Bug #78672 assert fails in fil_io during linkbench with transparent innodb compression
Submitted: 1 Oct 2015 15:03 Modified: 5 Oct 2015 18:23
Reporter: Mark Callaghan Email Updates:
Status: Verified Impact on me:
None 
Category:MySQL Server: InnoDB storage engine Severity:S3 (Non-critical)
Version:5.7.8 OS:Any
Assigned to: CPU Architecture:Any

[1 Oct 2015 15:03] Mark Callaghan
Description:
I get this error while running linkbench with transparent compression. I don't get it with old-style compression. Alas, the value of 'err' is not written to the db error log.

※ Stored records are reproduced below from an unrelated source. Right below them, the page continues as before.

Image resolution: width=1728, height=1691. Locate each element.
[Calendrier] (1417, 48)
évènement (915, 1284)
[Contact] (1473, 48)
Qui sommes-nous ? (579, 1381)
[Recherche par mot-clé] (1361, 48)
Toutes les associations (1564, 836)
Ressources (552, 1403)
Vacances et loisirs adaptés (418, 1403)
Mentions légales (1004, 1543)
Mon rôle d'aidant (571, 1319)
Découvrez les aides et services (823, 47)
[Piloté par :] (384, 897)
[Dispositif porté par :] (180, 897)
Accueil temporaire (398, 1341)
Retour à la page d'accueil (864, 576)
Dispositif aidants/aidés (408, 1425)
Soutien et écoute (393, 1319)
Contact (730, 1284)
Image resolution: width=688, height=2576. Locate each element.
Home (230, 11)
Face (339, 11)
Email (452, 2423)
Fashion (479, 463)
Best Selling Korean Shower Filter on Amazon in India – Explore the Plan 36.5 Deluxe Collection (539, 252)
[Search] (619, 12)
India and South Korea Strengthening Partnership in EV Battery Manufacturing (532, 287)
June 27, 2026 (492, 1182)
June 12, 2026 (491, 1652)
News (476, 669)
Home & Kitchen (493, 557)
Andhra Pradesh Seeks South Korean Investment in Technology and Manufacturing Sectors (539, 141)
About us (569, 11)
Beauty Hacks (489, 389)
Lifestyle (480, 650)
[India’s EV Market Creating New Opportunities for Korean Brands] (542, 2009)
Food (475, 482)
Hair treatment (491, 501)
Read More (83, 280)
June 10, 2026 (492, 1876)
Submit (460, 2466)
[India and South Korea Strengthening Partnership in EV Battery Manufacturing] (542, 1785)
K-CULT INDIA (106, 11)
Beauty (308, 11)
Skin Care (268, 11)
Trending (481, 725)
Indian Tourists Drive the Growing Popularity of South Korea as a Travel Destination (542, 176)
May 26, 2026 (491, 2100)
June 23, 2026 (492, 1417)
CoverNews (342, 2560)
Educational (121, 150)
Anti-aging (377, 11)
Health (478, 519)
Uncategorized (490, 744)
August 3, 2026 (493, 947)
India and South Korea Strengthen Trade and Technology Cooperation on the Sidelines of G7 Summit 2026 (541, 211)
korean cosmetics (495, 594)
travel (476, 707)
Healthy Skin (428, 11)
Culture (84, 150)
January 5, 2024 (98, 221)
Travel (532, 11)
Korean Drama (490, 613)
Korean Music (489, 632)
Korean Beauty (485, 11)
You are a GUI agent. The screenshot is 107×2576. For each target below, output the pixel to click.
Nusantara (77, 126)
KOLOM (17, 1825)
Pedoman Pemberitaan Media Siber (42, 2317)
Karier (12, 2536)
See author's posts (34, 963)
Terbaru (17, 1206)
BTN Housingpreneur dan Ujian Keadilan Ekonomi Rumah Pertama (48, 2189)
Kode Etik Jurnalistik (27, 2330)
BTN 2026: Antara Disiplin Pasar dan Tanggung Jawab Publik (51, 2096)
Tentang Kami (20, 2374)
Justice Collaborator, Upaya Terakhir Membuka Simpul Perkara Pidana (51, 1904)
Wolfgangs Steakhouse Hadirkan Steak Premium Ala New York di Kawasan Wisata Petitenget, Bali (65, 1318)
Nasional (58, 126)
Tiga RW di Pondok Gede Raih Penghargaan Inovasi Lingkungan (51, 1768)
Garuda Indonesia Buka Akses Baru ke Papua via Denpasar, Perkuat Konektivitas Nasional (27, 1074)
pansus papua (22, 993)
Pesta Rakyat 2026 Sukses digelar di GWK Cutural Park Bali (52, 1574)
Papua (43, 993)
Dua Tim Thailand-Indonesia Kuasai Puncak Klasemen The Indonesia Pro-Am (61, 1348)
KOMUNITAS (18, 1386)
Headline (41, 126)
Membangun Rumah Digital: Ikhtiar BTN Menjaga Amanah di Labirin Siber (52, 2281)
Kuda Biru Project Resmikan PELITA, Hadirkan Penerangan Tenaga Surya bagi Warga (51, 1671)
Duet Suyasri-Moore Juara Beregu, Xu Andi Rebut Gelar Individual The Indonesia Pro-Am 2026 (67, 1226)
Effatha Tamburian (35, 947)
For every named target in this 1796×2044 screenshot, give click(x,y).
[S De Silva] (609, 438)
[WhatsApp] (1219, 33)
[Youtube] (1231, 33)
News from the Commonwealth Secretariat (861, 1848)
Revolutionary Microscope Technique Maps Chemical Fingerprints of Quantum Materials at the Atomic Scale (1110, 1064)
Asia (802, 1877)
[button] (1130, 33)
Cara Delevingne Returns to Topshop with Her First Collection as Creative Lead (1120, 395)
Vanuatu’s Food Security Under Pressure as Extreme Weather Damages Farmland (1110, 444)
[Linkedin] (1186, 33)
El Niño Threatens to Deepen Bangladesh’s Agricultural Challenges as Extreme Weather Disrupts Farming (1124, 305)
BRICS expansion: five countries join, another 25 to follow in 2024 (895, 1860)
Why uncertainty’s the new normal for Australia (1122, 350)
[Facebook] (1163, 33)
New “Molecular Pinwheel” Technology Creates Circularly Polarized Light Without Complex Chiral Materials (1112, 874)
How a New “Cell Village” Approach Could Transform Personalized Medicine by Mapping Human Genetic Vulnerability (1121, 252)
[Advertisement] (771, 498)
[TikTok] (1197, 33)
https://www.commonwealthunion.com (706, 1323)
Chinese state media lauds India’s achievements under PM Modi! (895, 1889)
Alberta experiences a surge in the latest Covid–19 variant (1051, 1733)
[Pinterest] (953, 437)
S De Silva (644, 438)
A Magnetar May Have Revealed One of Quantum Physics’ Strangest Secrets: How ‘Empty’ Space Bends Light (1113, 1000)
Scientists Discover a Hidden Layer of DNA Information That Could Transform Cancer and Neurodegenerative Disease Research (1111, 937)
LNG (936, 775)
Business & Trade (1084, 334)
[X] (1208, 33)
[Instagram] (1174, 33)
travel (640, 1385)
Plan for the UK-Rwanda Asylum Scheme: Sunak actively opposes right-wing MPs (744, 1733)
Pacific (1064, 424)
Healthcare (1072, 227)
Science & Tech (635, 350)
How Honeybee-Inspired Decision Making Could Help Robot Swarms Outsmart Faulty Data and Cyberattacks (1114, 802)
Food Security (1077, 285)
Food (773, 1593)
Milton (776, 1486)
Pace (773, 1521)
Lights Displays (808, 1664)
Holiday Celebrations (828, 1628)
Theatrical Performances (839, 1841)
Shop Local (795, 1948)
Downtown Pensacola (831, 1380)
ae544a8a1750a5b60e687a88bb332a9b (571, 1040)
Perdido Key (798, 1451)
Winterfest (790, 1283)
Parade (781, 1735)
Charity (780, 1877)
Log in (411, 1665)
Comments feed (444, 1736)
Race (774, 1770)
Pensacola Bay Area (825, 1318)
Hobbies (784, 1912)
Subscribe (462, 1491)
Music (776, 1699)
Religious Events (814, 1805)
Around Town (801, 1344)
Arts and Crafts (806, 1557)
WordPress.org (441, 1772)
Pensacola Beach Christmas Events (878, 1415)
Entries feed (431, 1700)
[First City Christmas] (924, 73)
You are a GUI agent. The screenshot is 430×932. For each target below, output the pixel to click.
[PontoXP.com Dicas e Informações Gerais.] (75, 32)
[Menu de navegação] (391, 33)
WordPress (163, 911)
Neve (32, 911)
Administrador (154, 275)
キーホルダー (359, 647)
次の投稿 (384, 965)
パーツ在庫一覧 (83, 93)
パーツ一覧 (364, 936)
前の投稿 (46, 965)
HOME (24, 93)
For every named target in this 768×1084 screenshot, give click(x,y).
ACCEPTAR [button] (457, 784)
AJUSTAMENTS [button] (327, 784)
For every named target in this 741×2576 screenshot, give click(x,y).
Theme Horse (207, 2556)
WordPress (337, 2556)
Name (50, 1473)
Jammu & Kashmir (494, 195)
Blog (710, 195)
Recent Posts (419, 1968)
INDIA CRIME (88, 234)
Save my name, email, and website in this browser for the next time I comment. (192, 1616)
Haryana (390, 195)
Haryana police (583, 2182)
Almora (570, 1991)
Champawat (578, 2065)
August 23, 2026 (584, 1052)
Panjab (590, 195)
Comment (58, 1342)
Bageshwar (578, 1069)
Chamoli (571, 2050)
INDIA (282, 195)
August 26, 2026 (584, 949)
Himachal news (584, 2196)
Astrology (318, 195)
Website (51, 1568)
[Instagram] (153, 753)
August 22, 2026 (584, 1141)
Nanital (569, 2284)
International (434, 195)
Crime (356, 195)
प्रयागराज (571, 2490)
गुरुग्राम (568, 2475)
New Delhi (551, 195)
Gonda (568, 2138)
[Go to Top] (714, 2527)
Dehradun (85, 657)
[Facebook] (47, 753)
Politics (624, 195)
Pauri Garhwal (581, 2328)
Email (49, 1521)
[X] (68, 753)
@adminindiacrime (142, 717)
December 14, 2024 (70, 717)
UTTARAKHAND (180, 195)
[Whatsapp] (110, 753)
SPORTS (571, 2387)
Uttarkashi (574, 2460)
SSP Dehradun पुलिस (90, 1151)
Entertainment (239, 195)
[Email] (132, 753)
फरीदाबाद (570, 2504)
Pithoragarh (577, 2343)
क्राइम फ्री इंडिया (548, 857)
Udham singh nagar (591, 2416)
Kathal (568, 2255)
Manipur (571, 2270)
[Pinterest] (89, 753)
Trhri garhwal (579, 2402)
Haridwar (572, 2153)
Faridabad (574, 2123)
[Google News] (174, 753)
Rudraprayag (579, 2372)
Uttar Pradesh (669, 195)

2015-09-30 13:11:56 0x7f279d127700  InnoDB: Assertion failure in thread 139808115685120 in file fil0fil.cc line 5393
InnoDB: Failing assertion: req_type.is_dblwr_recover() || err == DB_SUCCESS
InnoDB: We intentionally generate a memory trap.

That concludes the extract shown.